Fig.1 Network of major ductile shear zones in the EGMB.
We have considered structural interpretation of satellite image, (1:1 million scale), and Geological map of GSI (1:5 million scale) for a regional and comprehensive tectonic analysis of the EGMB.
Structural Interpretation of Satellite Data
We have carried out structural interpretation from a mosaic of Landsat thematic mapper data on a scale of 1:1,000,000. Subsequently, our field traverses reveal that the EGMB constitutes a network of major shear zones (Chetty, 1995) along the margins as well as in the interior (Fig.1). Field observations show that these shear zones are characterized by strong LS-fabrics often associated with a spectrum of mylonites.
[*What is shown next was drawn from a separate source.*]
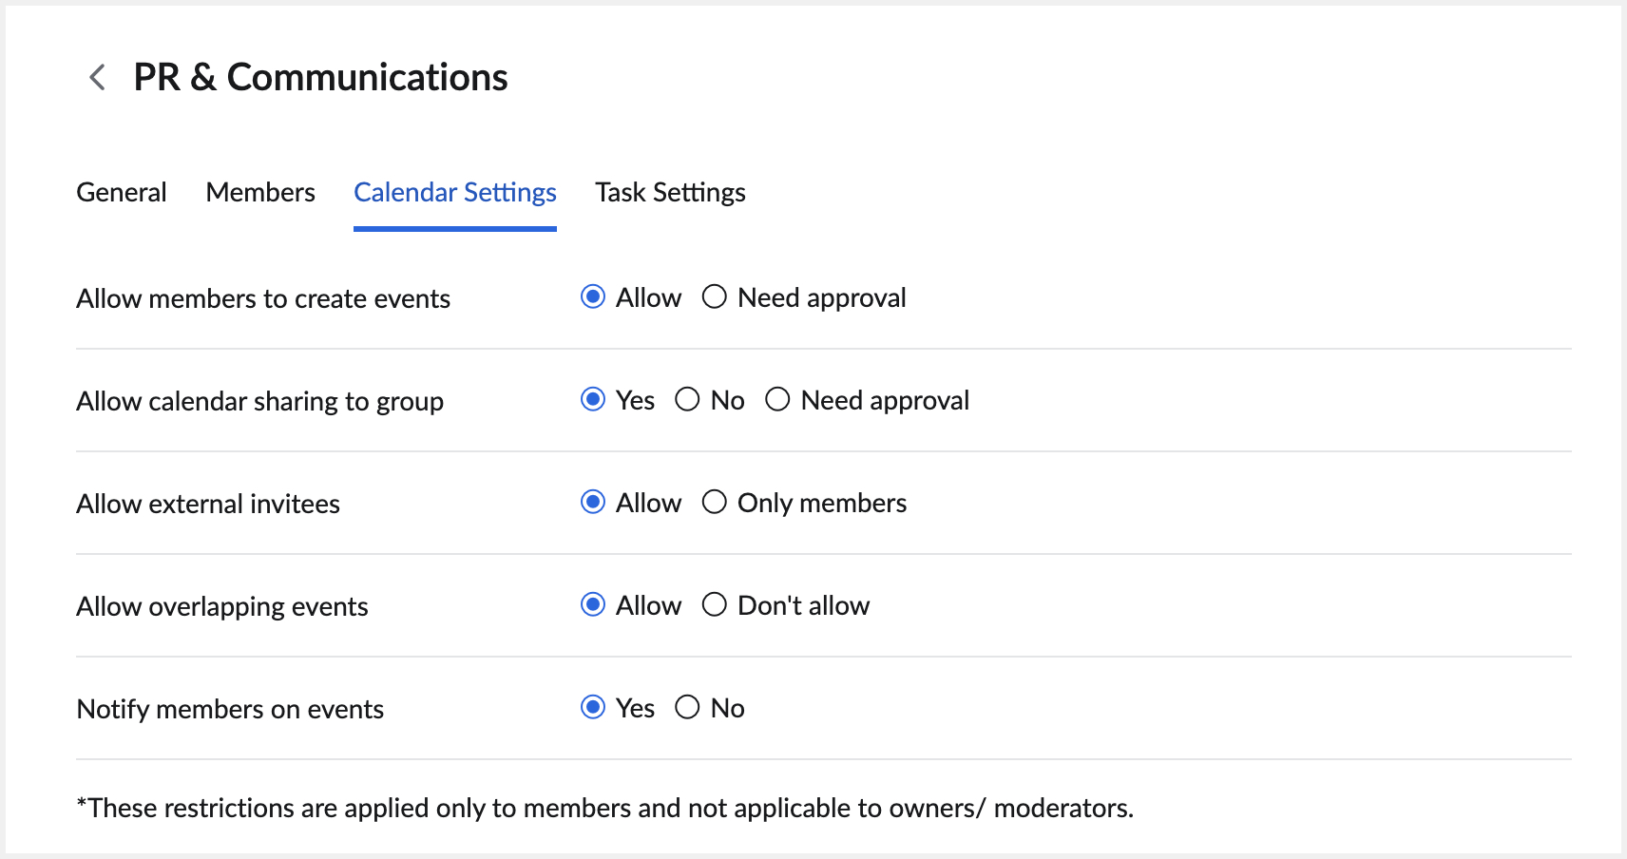Screen dimensions: 1627x859
Task: Choose Don't allow for overlapping events
Action: 715,604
The shear zones vary in their width from a few meters to a few kilometers. They are oriented in NE-SW in the southern part and nearly east west in the northern part. In the central part, they trend nearly N-S orthogonal to the regional structural grain. Despite their diversity in nature and geometry, it is believed that the shear zones are genetically related to one another and interlinked together. The western boundary of the EGMB is marked by a crustal scale ductile shear zone, termed as the Sileru Shear Zone (SSZ). Alkaline magmatism with protracted history (1400-850 Ma) is centered around several places preferentially along the SSZ suggesting its repeated reactivation. The Northern Boundary Shear Zone (NBSZ) separates the Singhbhum craton and the EGMB in the north. Another prominent shear zone is the Mahanadi Shear Zone (MSZ), following the east flowing Mahanadi river course. The presence of small Gondwana basins along the MSZ points to the uncertainty of the southern margin of the Mahanadi rift. The shear zones in the central part are distinctly marked by Nagavali and Vamsadhara river courses described here as Nagavali Shear Zone (NSZ) to the west and Vamsadhara Shear Zone (VSZ) to the east. Extensive granitic magmatism (900-800 Ma) is distinct along these shear zones. Both these shear zones coalesce together at both the ends and abruptly end against the Bay of Bengal in the south. Chetty (1995) favoured the extension of these shear zones into the Enderby Land coinciding with the interface of the Archaean Napier complex and reworked Proterozoic Rayner complex. This hypothesis strongly supports the theory of juxtaposition of the EGMB and the Enderby Land during the Meso-to Neoproterozoic times. For detailed structural interpretations and their implications, the reader is referred to a series of publications (eg. Chetty, 1995, 2001, Chetty and Murthy, 1998).